Mixité et prépuberté  forgent le respect

Mais retour en arrière. Lorsque “Monsieur” Loïc découvre les vraies raisons des “permissions” des filles, il en profite pour aborder le sujet des règles et de la sexualité en classe. « Au commencement, les garçons rigolaient. J’ai été assez ferme et je leur ai expliqué que le sujet était important, puis ce que je savais à propos des règles. Je leur ai parlé de spermatozoïdes et petit à petit on a abordé la sexualité. Aujourd’hui, quand mes élèves ont des questions sur ce sujet, ils se sentent en confiance et m’en parlent ouvertement. Parfois, ils me demandent : Monsieur, c’était comment les filles et les garçons avant, quand vous étiez jeune ? Je leur réponds que le plus important c’est ce qu’ils doivent savoir maintenant », raconte Loïc.

Ce dernier a également encouragé ses jeunes élèves à développer un réflexe, celui de s’essuyer sous les aisselles après la récréation. À la puberté, la transpiration augmente et incommode. Sur le plan académique, le bouleversement hormonal chez ses jeunes élèves ne compromet pas pour autant leur apprentissage et leur capacité de concentration, avance Loïc. S’il arrive à appliquer son autorité en classe, de leur côté, Snelata et Shirin admettent passer sur des comportements d’ados rebelles chez certains et qui relèvent de l’indiscipline « pour éviter des problèmes avec les parents. »

Si Snelata et Shirin laissent le soin aux Holistic Teachers de parler de développement corporel à leurs élèves, elles soulèvent toutefois des questions sensibles avec ceux-ci, quand le contexte l’exige. « Dépendant du sujet, ils m’écoutent ou m’interrompent quand je sens qu’ils sont intimidés pour me dire : Eh, Miss ! Quand je leur explique ce qu’est un attouchement et qu’il leur faut distinguer entre le bon et le mauvais toucher, je voyais que certains étaient gênés », concède Shririn.

Pornographie  sur le portable

En choisissant d’informer et sensibiliser leurs élèves, les enseignants ont établi un lien de confiance avec ceux-ci. À leur tour, ils recueillent des informations auprès des enfants, souvent à l’heure de la récréation. Ce qui les pousse à être vigilants. La mixité en classe au moment de la prépuberté, observe Loïc, est une situation qui s’avère intéressante, car la cohabitation entre filles et garçons dans la classe et le respect des uns et des autres se font de manière naturelle.
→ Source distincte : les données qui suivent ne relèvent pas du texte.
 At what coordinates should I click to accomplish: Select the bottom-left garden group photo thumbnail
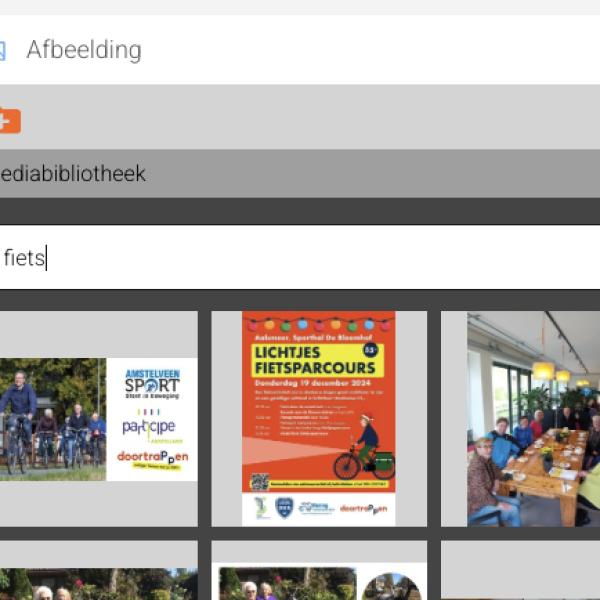tap(99, 570)
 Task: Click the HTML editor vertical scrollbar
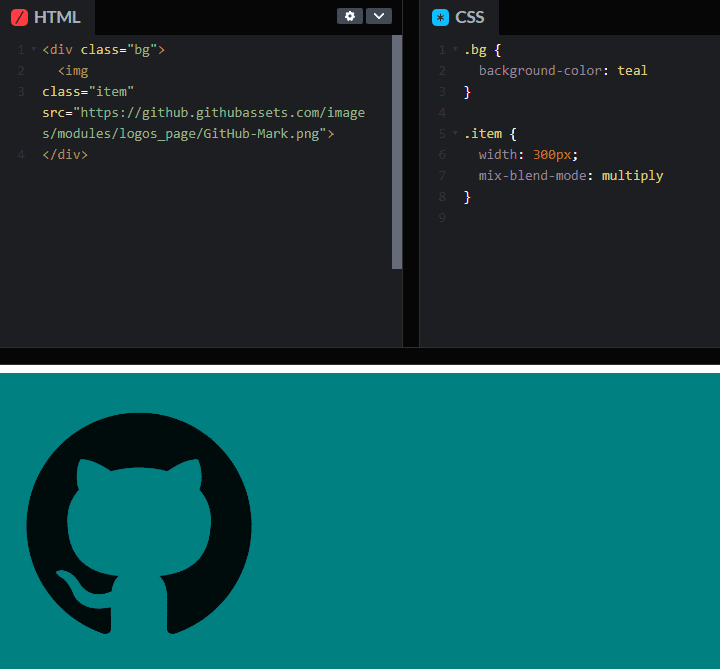397,150
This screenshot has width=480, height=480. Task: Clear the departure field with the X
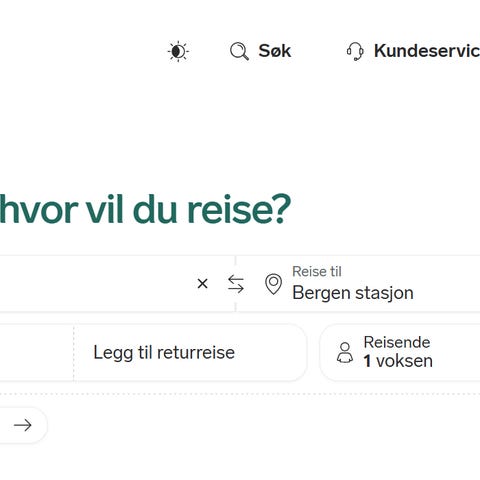(202, 284)
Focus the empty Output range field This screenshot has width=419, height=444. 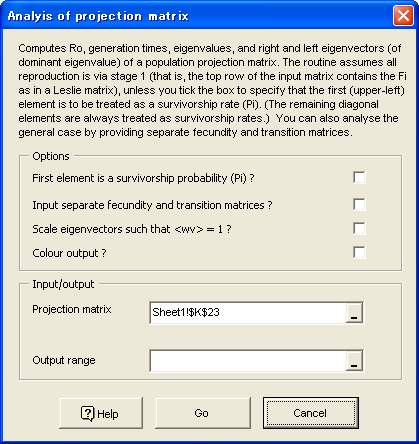click(248, 361)
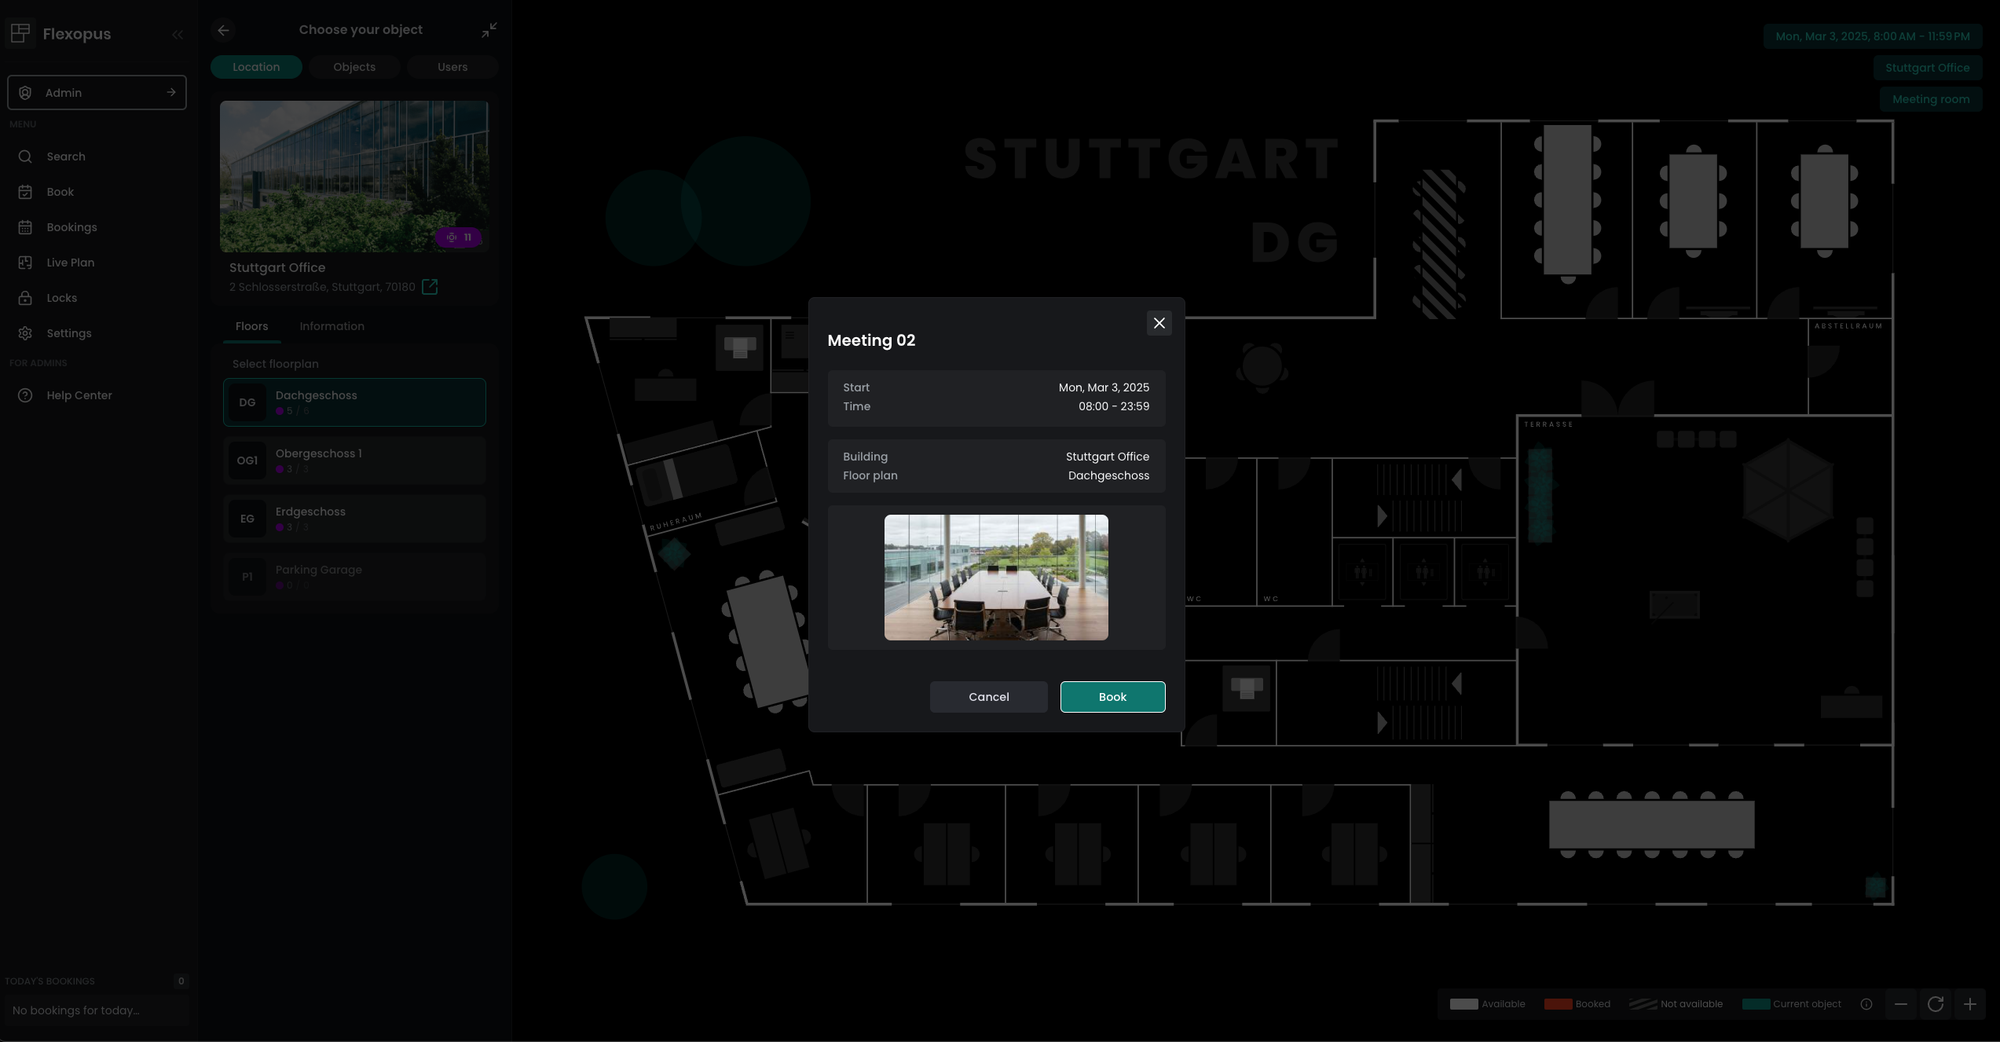Minimize the object chooser panel

click(x=489, y=30)
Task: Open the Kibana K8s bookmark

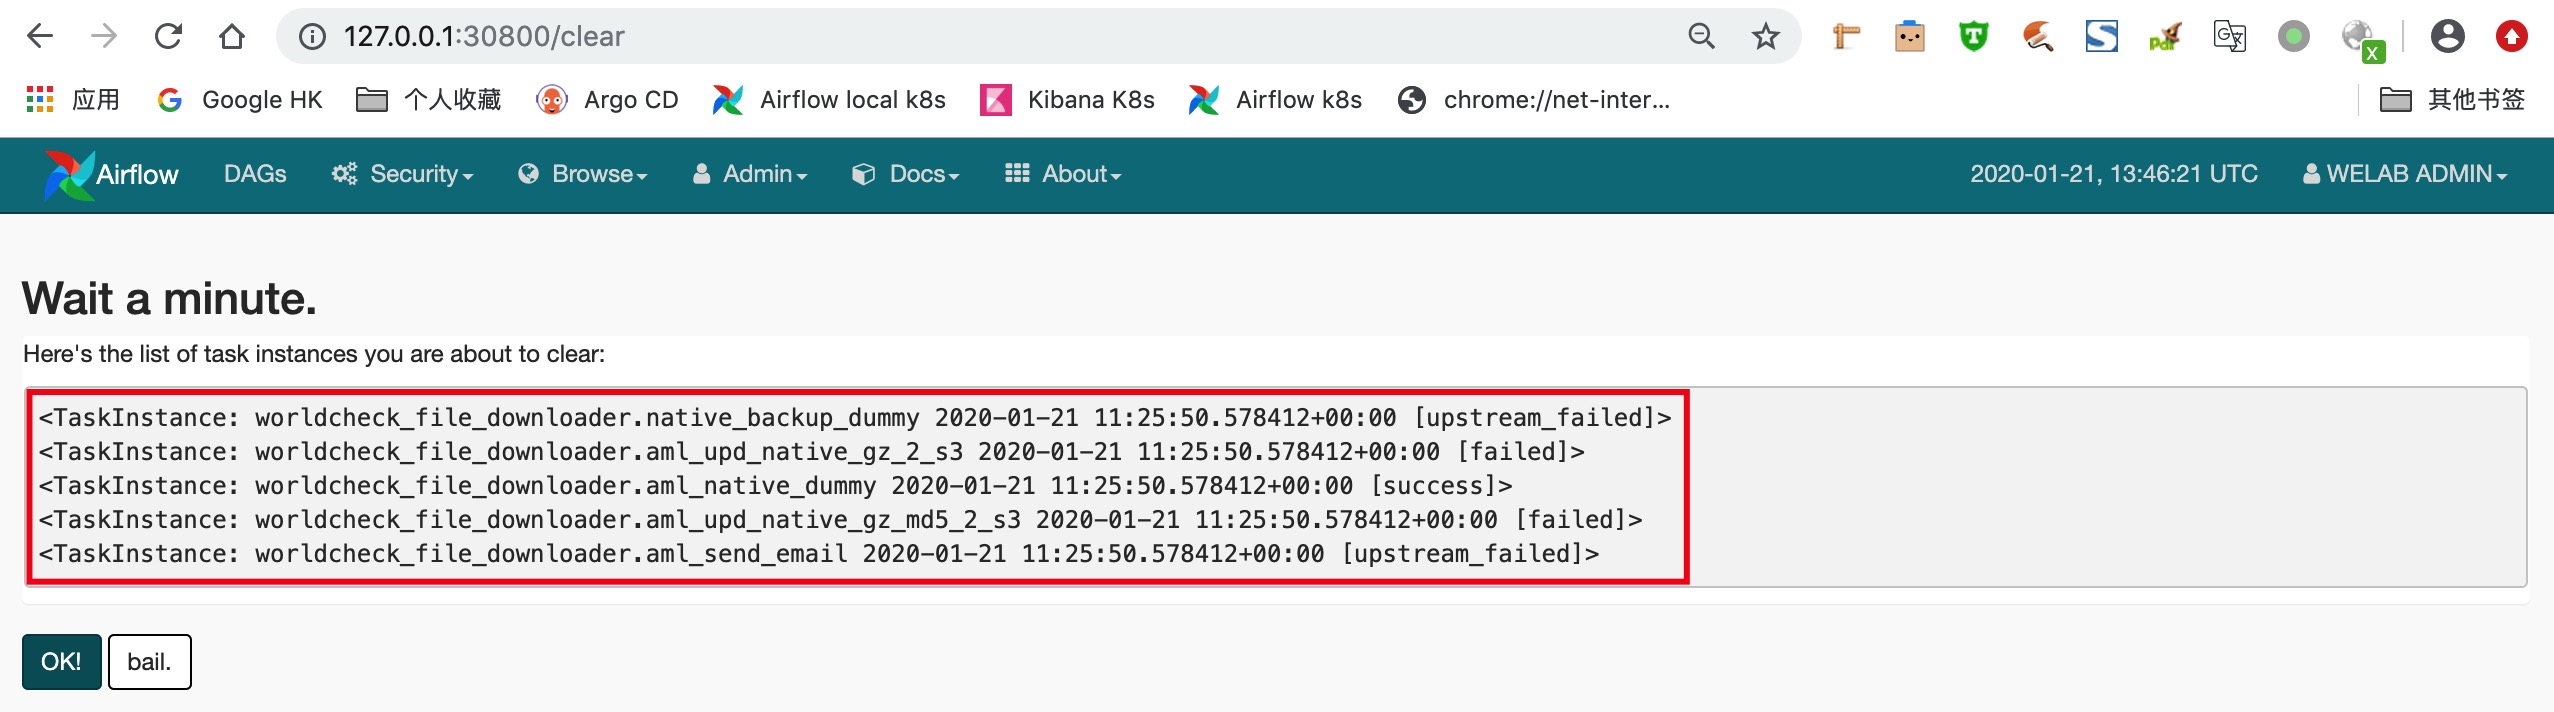Action: pyautogui.click(x=1068, y=100)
Père d’une fille de neuf ans, Loïc confie qu’il s’appuie sur son expérience de la paternité pour discuter de la sexualité en classe quand le besoin se fait sentir. Et gérer ces préadolescents aux hormones en ébullition, comme la fois — tout récemment — où une vidéo à caractère pornographique avait été partagée par un élève. Des incidents du genre — parce que des enfants ont accès à des contenus pour adultes — dans des écoles primaires n’étonnent personne. Pour cause, même si le portable est strictement interdit, il est cependant toléré pour des raisons pratiques. « C’est le seul moyen pour les enfants et leurs parents de communiquer à la sortie de l’école et des leçons particulières », concèdent des enseignants. « Me kan mem zot get kiksoz ki pa bizin gete », ajoute Shirin.

À l’école de Loïc, l’incident de la vidéo pornographique a été traité avec sérieux, certes, mais dans la quiétude. Des parents ont été convoqués. « J’étais même étonné d’entendre une mère dire à son enfant qu’elle allait visionner une vidéo en sa présence pour lui expliquer pourquoi ce genre de film ne véhicule pas les bons messages sur l’amour », confie Loïc.